Dell's small-form-factor (SFF) PC, newly revamped and renamed the XPS 210 ($1,844, as configured) might be better off picking a side. On the one hand, you have the likes of Apple and WinBook, whose closed boxes are tiny, feature-packed, generally sub-$1,000 powerhouses whose strengths are basic computing and serving up digital media for those not overly concerned with performance or video quality. In the other camp, you have the larger SFF cases from Falcon Northwest, Shuttle, and others, which although pricier and clunkier, can accommodate full-size desktop components and multiple hard drives, giving them the potential to become smaller powerhouses. Thus, the XPS 210 is something of a compromise PC. It won't blend in with the rest of your home-entertainment gear, but it's still smaller than a normal desktop. You can't turn it into a true performance PC, but it offers some flexibility. If you're looking for a desktop to fill this very specific niche, the XPS 210 is a decent enough performer. But plenty of other PCs on the market pick a position and stick to it, and if you'll recall the 2004 U.S. presidential election, the waffler didn't win.
Our review unit's $1,844 price tag includes the Intel Core 2 Duo E6600 processor, a 20-inch Dell 2007FPW wide-screen LCD, 1GB of 533MHz DDR2 SDRAM, a 320GB hard drive, a TV tuner, a DVD burner, and a 256MB ATI Radeon X1300 Pro (HyperMemory). The CPU is really the only major difference in this model compared to its previous incarnation, the XPS 200. That's a fine configuration for getting most work done, playing music and movies, creating less intensive digital content, and even PC-based digital video recording, thanks to the tuner.
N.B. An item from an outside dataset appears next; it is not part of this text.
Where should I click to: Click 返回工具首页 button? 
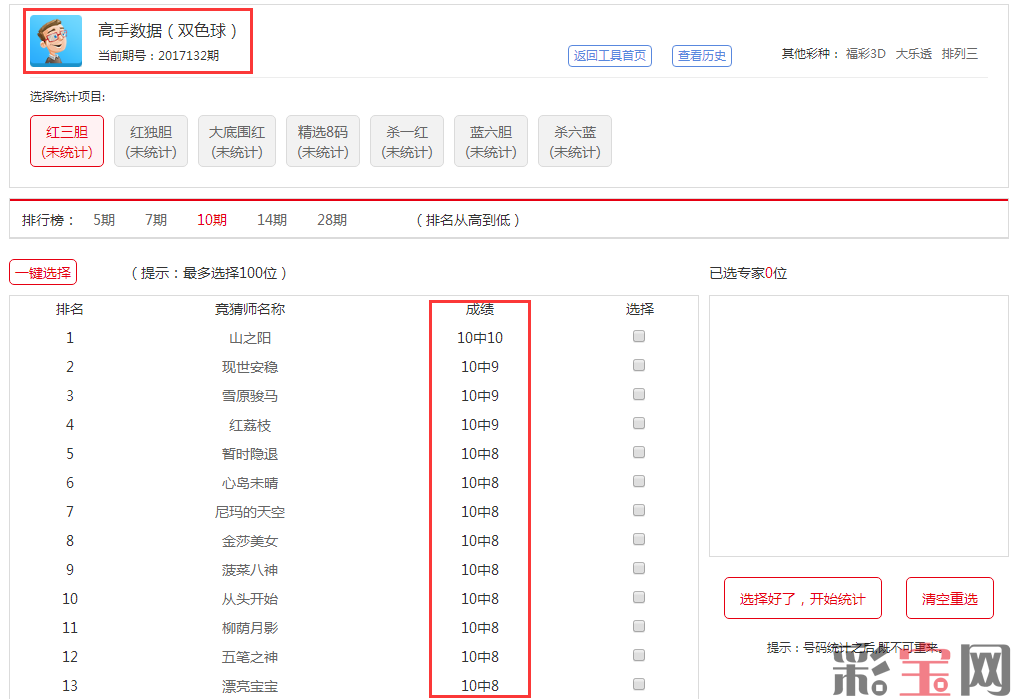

Among the XPS 210's configuration options, Dell offers the full range of Intel's Core 2 Duo chips (minus the Extreme X6800), plus more memory, a larger internal hard drive and a selection of external hard drives, as well as the usual range of software, printers, cameras, and other peripherals. Our chief disappointment is that Dell still doesn't offer a built-in wireless networking option. Both Apple and WinBook include Wi-Fi and Bluetooth as standard features in media PCs that are even smaller than the XPS 210. Dell sells all kinds of wireless routers but no internal wireless adapters, which would go a long way toward making the XPS 210 more living-room friendly.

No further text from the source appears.